Conversely, a business charged with discrimination by a temporary worker can be liable even if the worker is not the company's employee.
4. Whether a Business Is Covered or Not
Many federal anti-discrimination employment laws exempt small businesses by limiting coverage of the law to employers with a minimum number of employees. For example, the ADA and Title VII apply to any employer with 15 or more employees for a period of 20 weeks or more. The Age Discrimination in Employment Act (ADEA) has a 20-employee minimum requirement for 20 or more weeks. An exception is the EPA (Equal Pay Act), which doesn't provide minimum-employee exceptions.
This minimum employee-coverage requirement has produced its own controversies, particularly when companies involved in litigation argue that the law doesn't cover them because they don't have enough employees. In some instances, firms may have fewer than 15 full-time permanent employees, with large staffs of contingent workers.
While employers may point to the number of employees on their payroll, the EEOC's position is that an employer must count every worker with whom it has an employment relationship. For example, a worker assigned by a staffing agency to a business client may be listed on the business client's payroll. However, both the business client and the staffing agency must count the worker as an employee if the other employee-classification criteria have been met.
The array of employment discrimination requirements, growing use of contingent workers and increased outsourcing of business functions have raised new, complicated and controversial legal issues when temporary workers bring employment liability claims.
As workforce managers learn more about the laws affecting contingent employment, they are recognizing their need to practice more proactive management. As temporary workers learn their legal rights, they are turning to lawyers and the courts to enforce those rights. For now, the only certainty is change.
EEOC Employee vs. Independent Contractor Criteria:
The following are the 15 factors provided in the EEOC's Guidance to determine worker status under federal employment discrimination laws. (For more information, see the IRS's explanation.)

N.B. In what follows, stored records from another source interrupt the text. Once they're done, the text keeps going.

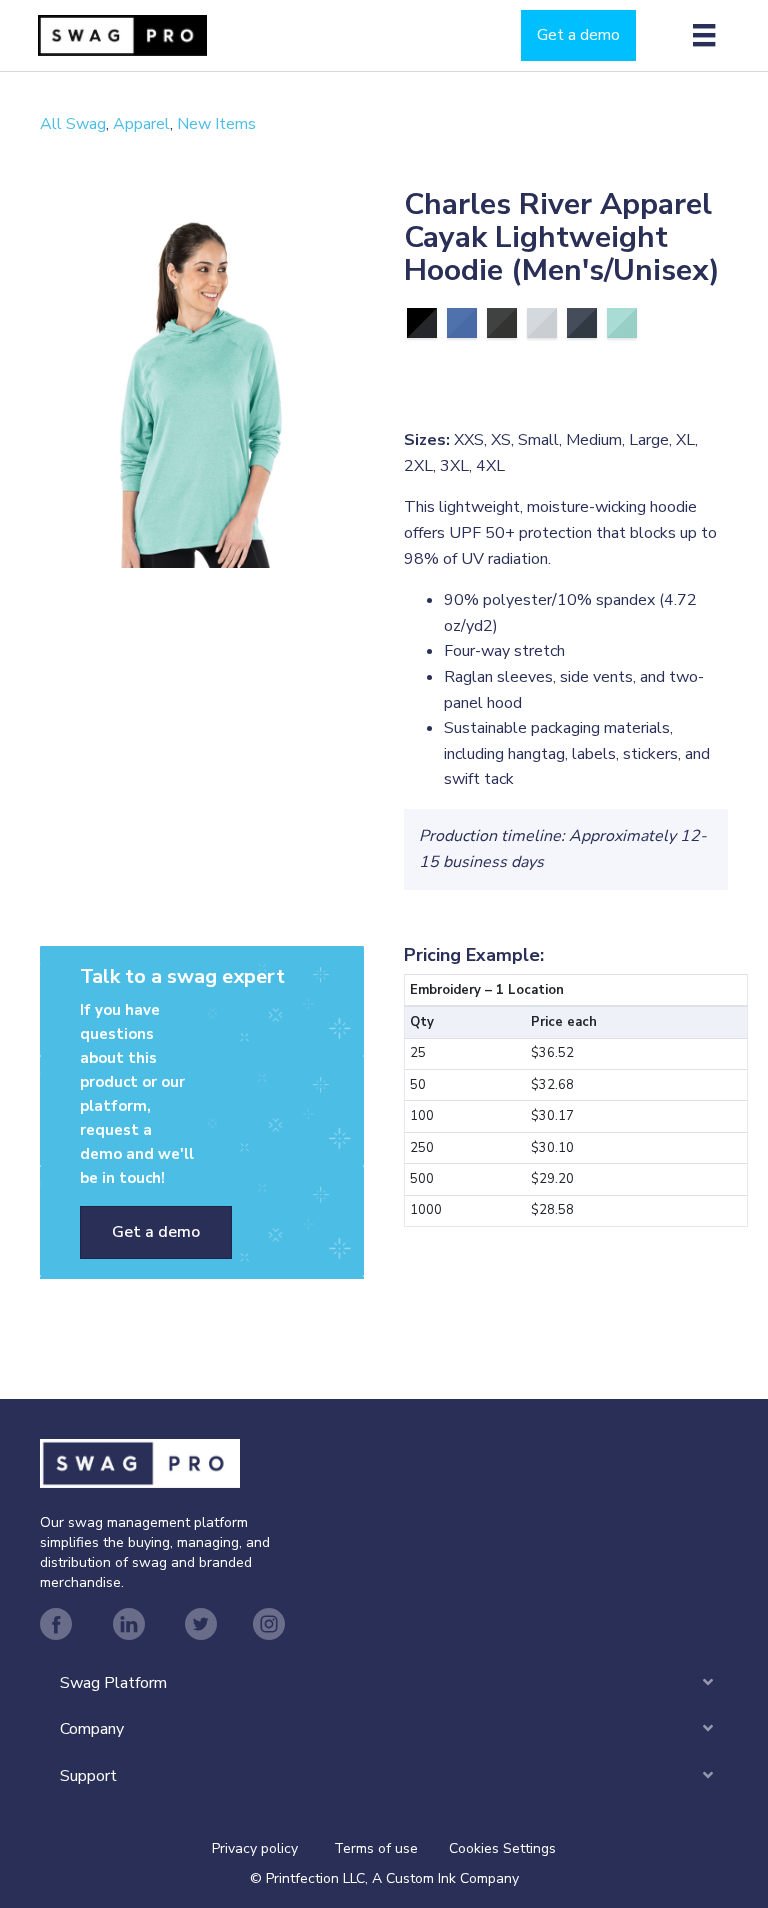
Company (92, 1729)
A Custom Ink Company (445, 1878)
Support (88, 1776)
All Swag (73, 124)
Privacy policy (273, 1848)
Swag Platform (113, 1683)
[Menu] (704, 35)
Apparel (141, 124)
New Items (216, 124)
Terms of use (376, 1848)
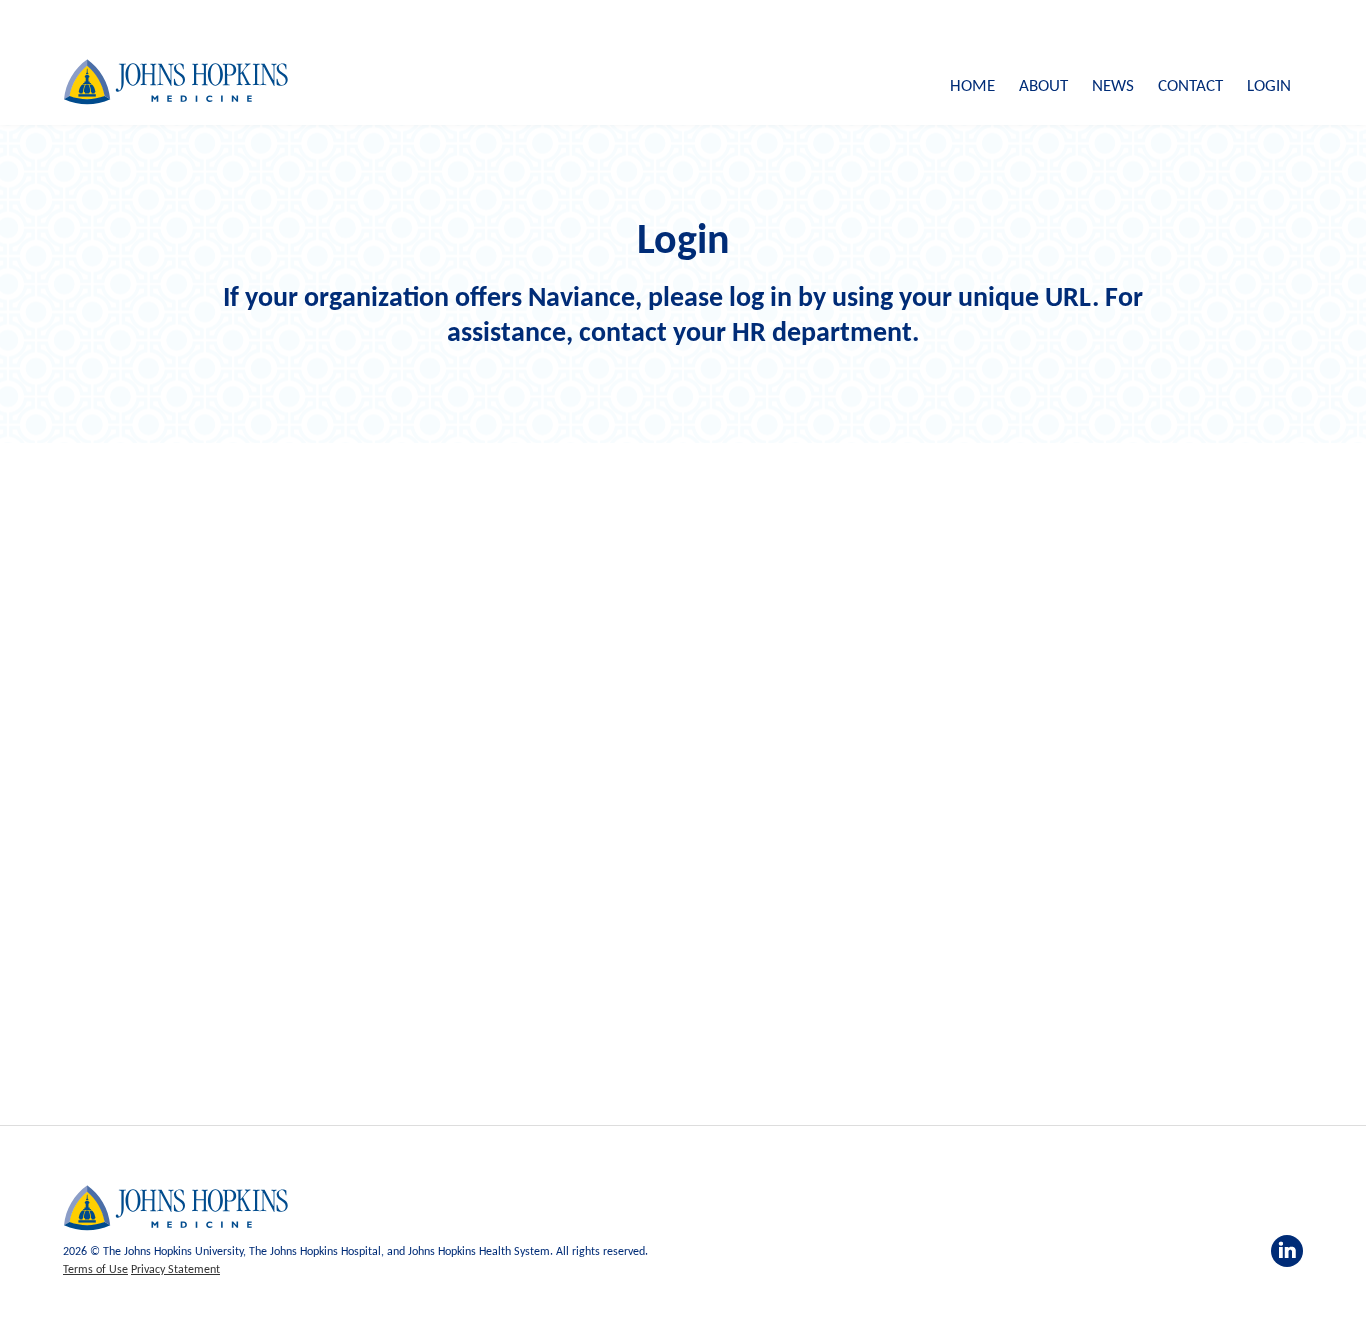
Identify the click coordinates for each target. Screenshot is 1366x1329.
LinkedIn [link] (1287, 1251)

- The firm or client has the right to control when, where and how the worker performs the job.
- The work does not require a high level of skill or expertise.
- The firm or client—rather than worker—furnishes the tools, materials and equipment.
- The work is performed on the premises of the firm or client.
- There 's a continuing relationship between the worker and the firm or client.
- The firm or client sets the hours of work and duration of the job.
- The worker is paid by the hour, week or month, rather than for the agreed cost of performing a particular job.
- The worker has no role in hiring and paying assistants.
- The work performed by the worker is part of the regular business of the firm or client.
- The firm or the client is itself in business.
- The worker is not engaged in his or her own distinct occupation or business.
- The firm or client provides the worker with benefits such as insurance, leave or workers' compensation.
- The worker is considered an employee of the firm or the client for tax purposes (i.e. the entity withholds federal, state and Social Security taxes).
- The firm or client can discharge the worker.
- The worker and the firm or client believe that they are creating an employer-employee relationship.